Though the archetypal pencil was an artist's brush, the stylus, a thin metal stick used for scratching in papyrus or wax tablets, was used extensively by the Romans and for palm-leaf manuscripts.

Graphite deposit discoveries
As a technique for drawing, the closest predecessor to the pencil was silverpoint or leadpoint until in 1565 (some sources say as early as 1500), a large deposit of graphite was discovered on the approach to Grey Knotts from the hamlet of Seathwaite in Borrowdale parish, Cumbria, England. This particular deposit of graphite was extremely pure and solid, and it could easily be sawn into sticks. It remains the only large-scale deposit of graphite ever found in this solid form. Chemistry was in its infancy and the substance was thought to be a form of lead. Consequently, it was called plumbago (Latin for "lead ore"). Because the pencil core is still referred to as "lead", or "a lead", many people have the misconception that the graphite in the pencil is lead, and the black core of pencils is still referred to as lead, even though it never contained the element lead. The words for pencil in German (Bleistift), Irish (peann luaidhe), Arabic (قلم رصاص qalam raṣāṣ), and some other languages literally mean lead pen.

The value of graphite would soon be realised to be enormous, mainly because it could be used to line the moulds for cannonballs; the mines were taken over by the Crown and were guarded. When sufficient stores of graphite had been accumulated, the mines were flooded to prevent theft until more was required.

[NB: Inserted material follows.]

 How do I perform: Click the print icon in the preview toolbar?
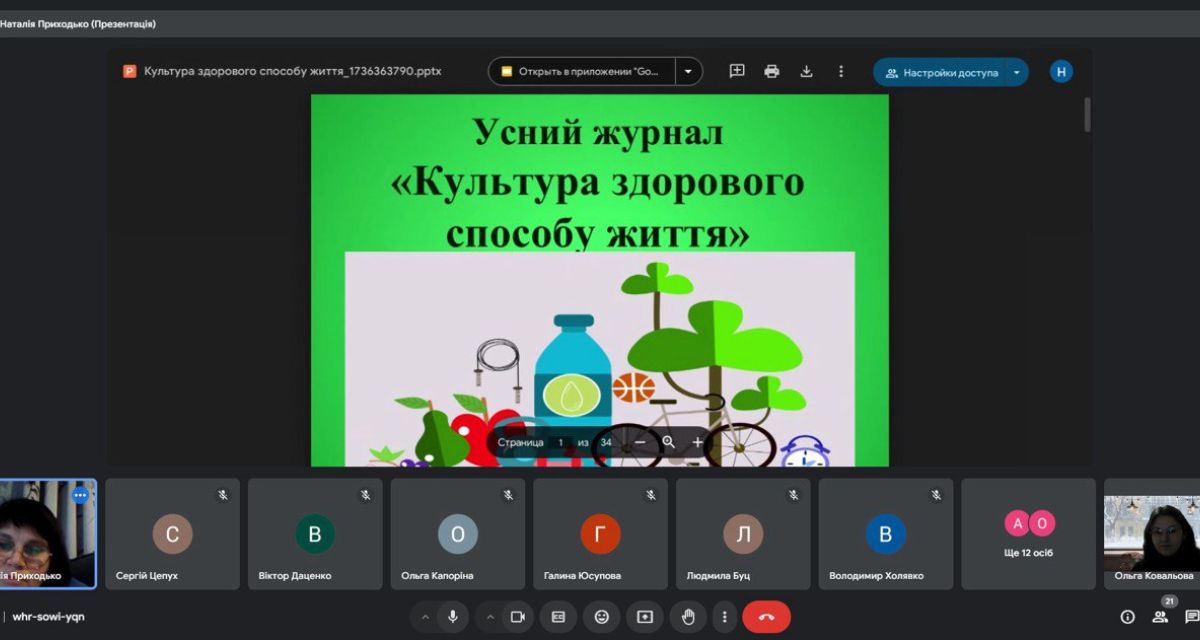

The usefulness of graphite for pencils was discovered as well, but graphite for pencils had to be smuggled. Because graphite is soft, it requires some form of encasement. Graphite sticks were initially wrapped in string or sheepskin for stability. England would enjoy a monopoly on the production of pencils until a method of reconstituting the graphite powder was found in 1662 in Germany. However, the distinctively square English pencils continued to be made with sticks cut from natural graphite into the 1860s. The town of Keswick, near the original findings of block graphite, still manufactures pencils, the factory also being the location of the Derwent Pencil Museum. The meaning of "graphite writing implement" apparently evolved late in the 16th century.

Wood encasement

Around 1560, an Italian couple named Simonio and Lyndiana Bernacotti made what are likely the first blueprints for the modern, wood-encased carpentry pencil. Their version was a flat, oval, more compact type of pencil. Their concept involved the hollowing out of a stick of juniper wood. Shortly thereafter, a superior technique was discovered: two wooden halves were carved, a graphite stick inserted, and the halves then glued together—essentially the same method in use to this day.

Graphite powder and clay
The first attempt to manufacture graphite sticks from powdered graphite was in Nuremberg, Germany, in 1662. It used a mixture of graphite, sulphur, and antimony.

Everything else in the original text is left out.